Nature vs. Alienation
It seems obvious that surrounding oneself with growing leafy things and seeing natural imagery is calming to the mind. But does exposure to nature affect people’s intrinsic aspirations and generosity? Recent work from a team of psychologists at the University of Rochester suggests “Nature Makes us more Caring.”
October 1, 2009 Personality and Social Psychology Bulletin, Vol. 35, No. 10, 1315-1329 (2009)
It turns out, natural scenes don’t just help us feel better emotionally. It’s suggested that compassion and community oriented instincts are heightened as well. The authors hope environmental planners and interior designers will consider these revelations when approaching new designs for public and private spaces.
Results from the 370 participant, four experiment study suggest that nature makes us more charitable and sensitive to the needs of others. Why would generosity be amplified? One explanation is that multidimensional and complex aspects of the natural world encourage introspection. Other studies meanwhile are suggesting that urban dwellers exhibit more estrangement, reservation and indifference than do rural dwellers.
Lead author Netta Weinstein: “We are influenced by our environment in ways that we are not aware of. Because of the hidden benefits of connecting with nature, people should take advantage of opportunities to get away from built environments and, when inside, they should surround themselves with plants, natural objects, and images of the natural world. The more you appreciate nature, the more you can benefit. To the extent that our links with nature are disrupted, we may also lose some connection with each other.”

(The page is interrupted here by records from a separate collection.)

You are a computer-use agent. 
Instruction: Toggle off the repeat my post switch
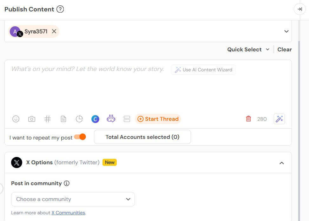point(80,137)
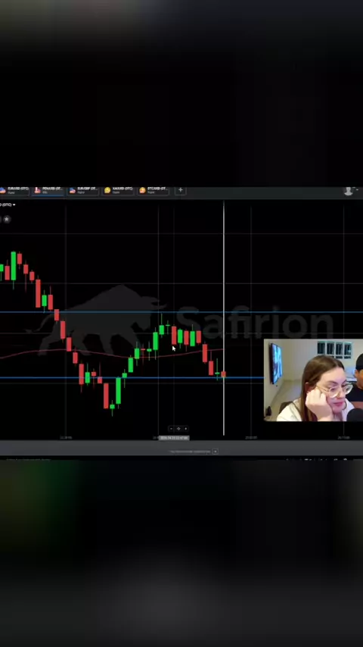Expand the bottom panel toggle arrow

(215, 452)
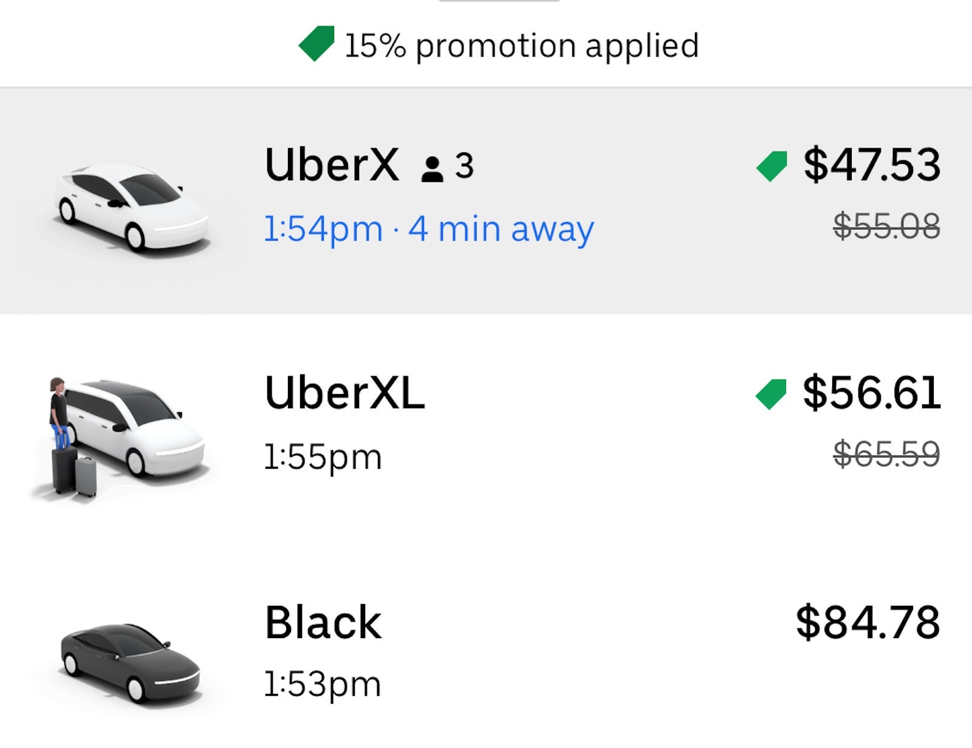Click the green tag in the promotion banner
972x748 pixels.
click(x=316, y=44)
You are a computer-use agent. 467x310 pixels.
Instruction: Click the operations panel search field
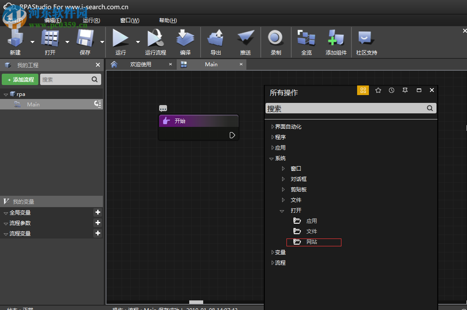pyautogui.click(x=345, y=109)
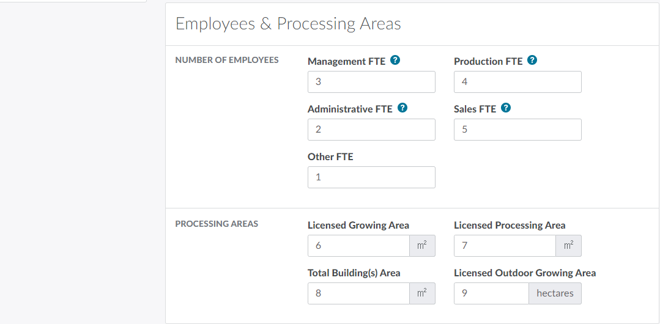
Task: Click m² unit addon of Licensed Growing Area
Action: [422, 246]
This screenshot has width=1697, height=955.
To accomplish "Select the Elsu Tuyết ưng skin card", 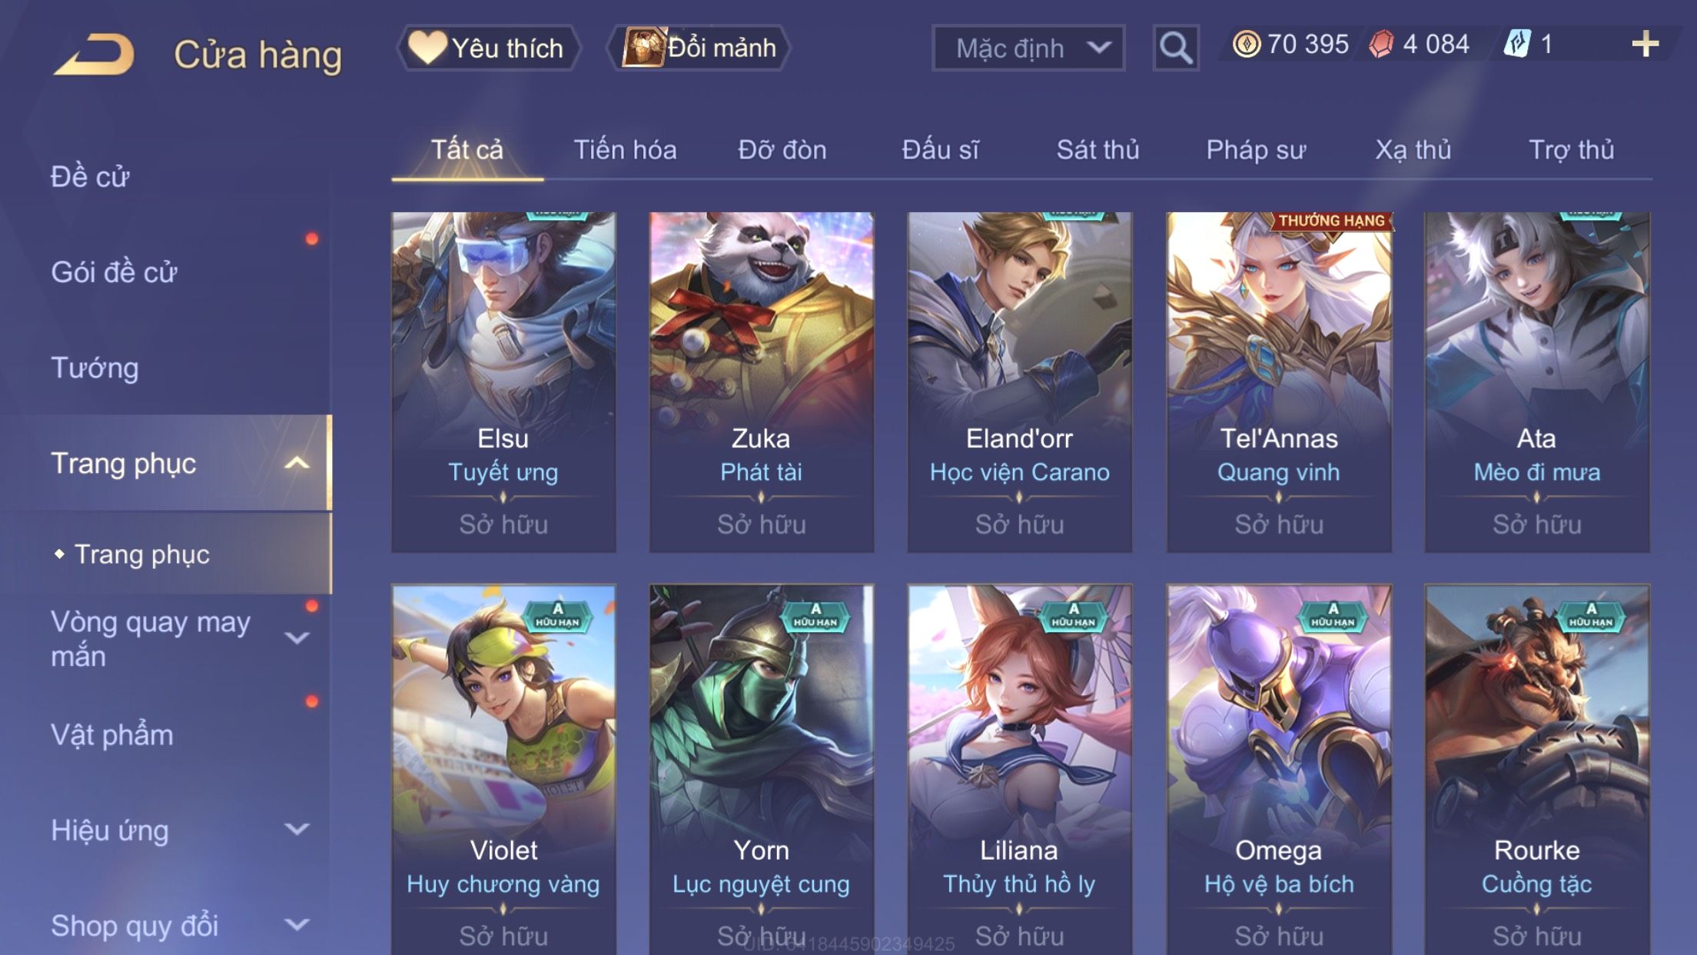I will [503, 382].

So psychological responses to the world can swing from alienation to community involvement, due in part to the abundance or absence of living greenery and natural imagery in our lives. Research subjects surrounded by man-made images were found to place more emphasis and value on wealth and fame than their counterparts who were exposed to the natural images. According to coauthor Andrew Przybylski, “Nature in a way strips away the artifices of society that alienate us from one another.”
These findings offer further evidence of the importance of nature in the maintenance of mental health, and consequently for the health and efficiency of organizations.